I agree about "Death and the Penguin," too!
Yeah learning Japanese is definitely going to take many years and a lot of effort! In the meantime, I wonder if any requests on the part of us readers could influence subsequent publishers to release Rubin's complete translation. I mean, it may sound quixotic, but it's not totally out of the question. For example I remember reading that five different translations of Kundera's 'The Joke' have been published.
Really though, the mere concept that they cut down Murakami's magnum opus is truly, royally, mindbogglingly (stretching it with the adverbs) screwed up. Can you imagine the Smithsonian or the Tate or the Louvre cropping a painting by any of the last century's great painters? It's unthinkable. But Knopf did the equivalent to one of the world's greatest living novelists.
Wow, this is horrifying. I found this blurb about the English translation "version" of The Wind-Up Bird Chronicles on the CompleteReview.
In a review in World Literature Today Yoshiko Yokochi Samuel writes that "the English version has been subjected to extensive cutting, undoubtedly under pressure from the publisher". This sad fact is now confirmed in Jay Rubin's Haruki Murakami and the Music of Words, where he writes that it was "stipulated in Murakami's contract that the book should not exceed a certain length". Rubin, in fact, handed in both an abridged and a complete translation, but Knopf stuck to their ridiculous word-limit. May they suffer at the hands of the literary gods for their crimes against helpless readers and Murakami. But it's just another reminder, that when you read a book in translation you're getting screwed -- often far worse than you could even contemplate.
Word limit?! I'm feeling a little sick. Has anyone else read Rubin's account or otherwise heard about this?
Funny I'm just the opposite. Hard Boiled Wonderland is among my favorites, but Kafka on the Shore left me unimpressed. Why? Kafka touches on so many familiar Murakami themes (surreal life as real life, the urgent and bizzare quest, history as mystery, innocent but frank sexuality) but without the continual flourishes of genius and originality of his master works- Wonderland, Norwegian Wood, DanceDanceDance, and The Wind-Up Bird. To me Kafka on the Shore reads like Murakami on autopilot. In his best novels Murakami seems to guide the reader towards some greater truth or understanding, and if in the end that truth is not actually revealed, the reader still feels exhilerated for having taken the trip. Kafka on the Shore lacks that, in my opinion, and comes off flat.
for joanna,
'Not sure what to read next...'
I'd be tempted to suggest 'Dance Dance Dance' as it's a sort of sequel to 'Wild Sheep Chase,' and the protagonist is very much akin to those pure-hearted wise-asses who lead in 'Wonderland' and 'Chronicles.' But if you want to go in a slightly different direction there's 'Norwegian Wood.' It may lack much of Murakami's trademark flights into 'unreality' but delivers on every other level, with plenty of humor and existential pathos, and some of the finest characterizations you're likely to read in modern fiction.

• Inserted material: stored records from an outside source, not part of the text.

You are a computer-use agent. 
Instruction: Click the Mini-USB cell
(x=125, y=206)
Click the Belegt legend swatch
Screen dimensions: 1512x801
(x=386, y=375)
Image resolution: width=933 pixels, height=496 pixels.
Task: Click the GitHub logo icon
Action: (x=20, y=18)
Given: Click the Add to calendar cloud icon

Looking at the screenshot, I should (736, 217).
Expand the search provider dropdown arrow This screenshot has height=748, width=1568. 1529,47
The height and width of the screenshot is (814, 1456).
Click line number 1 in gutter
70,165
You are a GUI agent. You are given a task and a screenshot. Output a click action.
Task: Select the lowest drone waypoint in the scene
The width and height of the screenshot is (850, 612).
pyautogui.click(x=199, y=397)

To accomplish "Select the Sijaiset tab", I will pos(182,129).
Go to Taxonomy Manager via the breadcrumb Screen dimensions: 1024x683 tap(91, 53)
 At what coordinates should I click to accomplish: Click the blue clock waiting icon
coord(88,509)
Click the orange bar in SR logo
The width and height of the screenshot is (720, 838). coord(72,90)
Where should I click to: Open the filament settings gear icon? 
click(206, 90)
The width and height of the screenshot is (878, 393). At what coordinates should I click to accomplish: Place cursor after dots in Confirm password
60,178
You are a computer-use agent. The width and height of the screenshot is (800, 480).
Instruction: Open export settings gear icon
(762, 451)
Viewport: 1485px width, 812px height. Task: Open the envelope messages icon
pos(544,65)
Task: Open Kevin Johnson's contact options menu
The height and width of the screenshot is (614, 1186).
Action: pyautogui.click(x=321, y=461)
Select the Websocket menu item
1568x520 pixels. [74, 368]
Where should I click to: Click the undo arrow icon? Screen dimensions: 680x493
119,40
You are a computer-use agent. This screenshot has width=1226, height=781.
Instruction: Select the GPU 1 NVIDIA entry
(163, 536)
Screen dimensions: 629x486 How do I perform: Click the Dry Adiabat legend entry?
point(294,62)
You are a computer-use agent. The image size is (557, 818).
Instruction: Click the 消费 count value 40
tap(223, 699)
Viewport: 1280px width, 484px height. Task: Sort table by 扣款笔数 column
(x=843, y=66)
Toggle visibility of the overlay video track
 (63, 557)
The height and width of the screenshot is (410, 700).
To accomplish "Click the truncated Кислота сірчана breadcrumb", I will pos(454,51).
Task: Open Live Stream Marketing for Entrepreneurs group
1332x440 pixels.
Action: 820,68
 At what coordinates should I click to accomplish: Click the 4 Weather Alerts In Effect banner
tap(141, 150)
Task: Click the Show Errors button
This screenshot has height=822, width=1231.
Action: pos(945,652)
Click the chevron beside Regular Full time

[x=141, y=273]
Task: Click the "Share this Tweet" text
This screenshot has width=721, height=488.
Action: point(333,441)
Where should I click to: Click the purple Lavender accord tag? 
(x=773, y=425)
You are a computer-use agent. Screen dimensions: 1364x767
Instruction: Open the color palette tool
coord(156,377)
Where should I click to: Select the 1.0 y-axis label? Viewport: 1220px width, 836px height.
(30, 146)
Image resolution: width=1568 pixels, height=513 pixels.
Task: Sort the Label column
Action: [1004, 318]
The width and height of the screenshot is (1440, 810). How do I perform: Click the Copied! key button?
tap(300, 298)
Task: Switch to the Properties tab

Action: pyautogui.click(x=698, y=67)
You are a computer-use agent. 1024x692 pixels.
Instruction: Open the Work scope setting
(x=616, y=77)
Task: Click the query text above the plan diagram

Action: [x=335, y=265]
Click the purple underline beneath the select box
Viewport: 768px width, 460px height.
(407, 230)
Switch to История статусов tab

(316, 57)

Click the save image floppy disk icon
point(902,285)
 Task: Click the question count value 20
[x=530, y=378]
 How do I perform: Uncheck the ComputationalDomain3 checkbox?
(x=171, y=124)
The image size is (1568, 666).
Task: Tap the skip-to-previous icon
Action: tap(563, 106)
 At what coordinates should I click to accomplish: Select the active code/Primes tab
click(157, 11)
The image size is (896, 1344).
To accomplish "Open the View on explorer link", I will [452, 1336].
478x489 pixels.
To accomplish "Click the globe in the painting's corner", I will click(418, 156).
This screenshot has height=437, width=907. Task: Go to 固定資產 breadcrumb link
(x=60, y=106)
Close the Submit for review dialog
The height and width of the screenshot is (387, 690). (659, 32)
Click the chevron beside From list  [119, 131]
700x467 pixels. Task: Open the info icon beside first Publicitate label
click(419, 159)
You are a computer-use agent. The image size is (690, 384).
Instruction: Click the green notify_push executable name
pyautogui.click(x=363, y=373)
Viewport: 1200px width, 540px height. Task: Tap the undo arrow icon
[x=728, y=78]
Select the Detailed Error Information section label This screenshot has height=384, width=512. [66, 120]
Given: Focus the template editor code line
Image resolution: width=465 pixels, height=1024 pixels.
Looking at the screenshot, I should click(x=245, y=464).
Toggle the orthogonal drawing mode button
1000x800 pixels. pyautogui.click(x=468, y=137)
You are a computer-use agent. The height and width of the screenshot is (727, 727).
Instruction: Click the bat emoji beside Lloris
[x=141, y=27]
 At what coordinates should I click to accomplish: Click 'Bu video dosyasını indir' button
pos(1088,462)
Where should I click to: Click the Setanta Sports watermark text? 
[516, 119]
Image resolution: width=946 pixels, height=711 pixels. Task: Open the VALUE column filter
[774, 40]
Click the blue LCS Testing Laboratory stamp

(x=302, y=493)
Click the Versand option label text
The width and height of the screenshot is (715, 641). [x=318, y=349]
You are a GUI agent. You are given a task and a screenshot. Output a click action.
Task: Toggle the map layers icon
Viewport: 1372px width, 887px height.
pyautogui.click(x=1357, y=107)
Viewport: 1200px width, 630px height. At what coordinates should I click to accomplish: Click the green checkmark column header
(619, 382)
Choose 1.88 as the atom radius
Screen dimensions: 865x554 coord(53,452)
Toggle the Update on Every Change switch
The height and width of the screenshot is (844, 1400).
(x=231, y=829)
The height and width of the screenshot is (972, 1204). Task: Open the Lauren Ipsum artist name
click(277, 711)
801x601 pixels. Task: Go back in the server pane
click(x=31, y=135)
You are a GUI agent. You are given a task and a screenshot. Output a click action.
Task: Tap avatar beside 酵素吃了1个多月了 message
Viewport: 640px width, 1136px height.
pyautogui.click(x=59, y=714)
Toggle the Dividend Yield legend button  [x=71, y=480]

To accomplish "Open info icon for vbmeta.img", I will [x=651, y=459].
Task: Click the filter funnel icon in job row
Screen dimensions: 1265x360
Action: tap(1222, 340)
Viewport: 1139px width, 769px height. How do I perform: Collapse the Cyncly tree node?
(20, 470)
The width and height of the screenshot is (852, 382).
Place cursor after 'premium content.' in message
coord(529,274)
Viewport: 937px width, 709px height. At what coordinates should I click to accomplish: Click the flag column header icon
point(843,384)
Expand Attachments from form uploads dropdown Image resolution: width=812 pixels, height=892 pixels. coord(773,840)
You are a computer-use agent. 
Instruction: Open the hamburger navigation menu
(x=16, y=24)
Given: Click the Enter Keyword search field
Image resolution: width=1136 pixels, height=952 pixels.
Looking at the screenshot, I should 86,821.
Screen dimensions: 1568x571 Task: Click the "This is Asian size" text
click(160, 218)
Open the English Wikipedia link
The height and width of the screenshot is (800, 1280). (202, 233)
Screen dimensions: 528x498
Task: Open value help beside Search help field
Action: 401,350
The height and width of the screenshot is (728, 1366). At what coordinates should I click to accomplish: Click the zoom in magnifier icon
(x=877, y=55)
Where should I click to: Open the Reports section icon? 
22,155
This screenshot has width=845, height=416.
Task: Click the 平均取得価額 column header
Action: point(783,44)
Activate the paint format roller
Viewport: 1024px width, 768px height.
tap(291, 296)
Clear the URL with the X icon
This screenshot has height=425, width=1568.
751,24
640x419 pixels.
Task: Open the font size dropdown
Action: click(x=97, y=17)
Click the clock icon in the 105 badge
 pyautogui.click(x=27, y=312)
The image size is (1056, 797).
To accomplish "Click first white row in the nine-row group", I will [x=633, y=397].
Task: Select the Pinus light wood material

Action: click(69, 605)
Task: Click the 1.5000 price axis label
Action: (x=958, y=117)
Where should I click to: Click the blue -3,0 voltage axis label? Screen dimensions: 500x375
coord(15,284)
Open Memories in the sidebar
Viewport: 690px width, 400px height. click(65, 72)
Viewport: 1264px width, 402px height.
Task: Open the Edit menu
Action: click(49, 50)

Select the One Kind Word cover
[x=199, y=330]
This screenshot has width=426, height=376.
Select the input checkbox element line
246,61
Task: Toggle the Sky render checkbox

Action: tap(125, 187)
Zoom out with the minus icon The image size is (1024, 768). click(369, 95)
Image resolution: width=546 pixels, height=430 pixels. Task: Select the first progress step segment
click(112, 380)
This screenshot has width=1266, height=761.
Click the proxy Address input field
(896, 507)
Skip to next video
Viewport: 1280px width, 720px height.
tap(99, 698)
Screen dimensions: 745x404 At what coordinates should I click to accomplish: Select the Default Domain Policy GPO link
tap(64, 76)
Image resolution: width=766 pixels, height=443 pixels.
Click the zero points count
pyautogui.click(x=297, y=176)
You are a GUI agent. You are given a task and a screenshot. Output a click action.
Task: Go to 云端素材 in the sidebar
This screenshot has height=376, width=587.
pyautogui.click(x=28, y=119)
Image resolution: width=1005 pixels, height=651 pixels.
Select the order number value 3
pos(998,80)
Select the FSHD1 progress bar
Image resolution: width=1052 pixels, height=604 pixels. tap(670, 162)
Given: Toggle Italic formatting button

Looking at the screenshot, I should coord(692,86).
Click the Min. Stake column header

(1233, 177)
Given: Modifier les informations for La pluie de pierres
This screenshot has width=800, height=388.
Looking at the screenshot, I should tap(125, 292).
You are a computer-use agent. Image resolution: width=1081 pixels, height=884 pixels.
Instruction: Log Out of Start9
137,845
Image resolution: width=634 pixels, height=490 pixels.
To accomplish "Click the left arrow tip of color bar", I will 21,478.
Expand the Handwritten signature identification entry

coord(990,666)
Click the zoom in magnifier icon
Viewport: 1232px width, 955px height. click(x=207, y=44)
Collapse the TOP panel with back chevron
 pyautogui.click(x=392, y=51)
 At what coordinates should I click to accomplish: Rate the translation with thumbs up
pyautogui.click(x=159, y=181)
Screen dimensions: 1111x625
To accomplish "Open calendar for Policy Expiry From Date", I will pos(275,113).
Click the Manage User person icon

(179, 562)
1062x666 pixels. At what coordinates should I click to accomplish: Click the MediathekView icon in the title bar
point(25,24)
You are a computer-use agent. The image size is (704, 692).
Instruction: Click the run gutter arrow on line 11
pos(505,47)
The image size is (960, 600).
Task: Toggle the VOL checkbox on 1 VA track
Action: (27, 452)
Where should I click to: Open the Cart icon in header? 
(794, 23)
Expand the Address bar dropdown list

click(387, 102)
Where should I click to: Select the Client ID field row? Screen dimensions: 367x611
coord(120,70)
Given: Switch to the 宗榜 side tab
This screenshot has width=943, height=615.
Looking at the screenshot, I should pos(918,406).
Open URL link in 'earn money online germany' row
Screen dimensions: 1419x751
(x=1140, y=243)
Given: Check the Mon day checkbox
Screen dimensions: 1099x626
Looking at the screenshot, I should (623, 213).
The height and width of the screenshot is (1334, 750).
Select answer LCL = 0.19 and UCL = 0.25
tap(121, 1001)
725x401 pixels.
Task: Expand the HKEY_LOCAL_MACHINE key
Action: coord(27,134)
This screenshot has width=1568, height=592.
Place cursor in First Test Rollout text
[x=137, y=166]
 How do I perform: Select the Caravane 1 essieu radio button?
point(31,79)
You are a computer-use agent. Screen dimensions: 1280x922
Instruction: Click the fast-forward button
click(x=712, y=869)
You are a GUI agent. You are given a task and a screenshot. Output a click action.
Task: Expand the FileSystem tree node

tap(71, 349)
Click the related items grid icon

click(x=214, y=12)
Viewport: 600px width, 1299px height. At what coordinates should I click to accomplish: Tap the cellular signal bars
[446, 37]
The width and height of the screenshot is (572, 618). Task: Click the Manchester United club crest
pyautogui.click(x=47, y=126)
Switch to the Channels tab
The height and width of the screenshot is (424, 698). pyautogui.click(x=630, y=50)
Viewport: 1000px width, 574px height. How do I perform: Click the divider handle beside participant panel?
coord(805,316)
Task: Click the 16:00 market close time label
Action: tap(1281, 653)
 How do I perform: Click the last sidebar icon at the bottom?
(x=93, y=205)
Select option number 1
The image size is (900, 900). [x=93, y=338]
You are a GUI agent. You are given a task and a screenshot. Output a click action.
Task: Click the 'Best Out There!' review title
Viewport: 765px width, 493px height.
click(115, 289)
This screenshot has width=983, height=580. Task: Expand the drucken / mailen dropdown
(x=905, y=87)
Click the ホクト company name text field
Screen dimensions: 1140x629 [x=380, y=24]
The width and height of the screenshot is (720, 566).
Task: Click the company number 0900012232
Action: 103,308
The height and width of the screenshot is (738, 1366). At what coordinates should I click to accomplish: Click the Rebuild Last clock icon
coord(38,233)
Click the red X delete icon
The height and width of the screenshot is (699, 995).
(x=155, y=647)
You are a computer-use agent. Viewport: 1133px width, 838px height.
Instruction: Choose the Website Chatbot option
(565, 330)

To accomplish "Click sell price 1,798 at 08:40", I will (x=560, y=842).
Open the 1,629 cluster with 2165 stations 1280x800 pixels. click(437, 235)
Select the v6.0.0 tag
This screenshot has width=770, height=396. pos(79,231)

My favorites are "Hard-Boiled Wonderland and The End of the World" and "The Wind-Up Bird Chronicles." These are two masterpieces of modern fiction in my opinion. Murakami has such a clear and utterly unique voice, without ever 'forcing it.' What's unsettling is how easy it is to relate to his characters as they try to navigate the borderland between mundane 'reality' and the dream world. Part of Murakami's genius is that this 'borderland,' which is obviously just the invention of one writer, feels like common property, a place the reader has already been before but discovers anew as the reading goes on.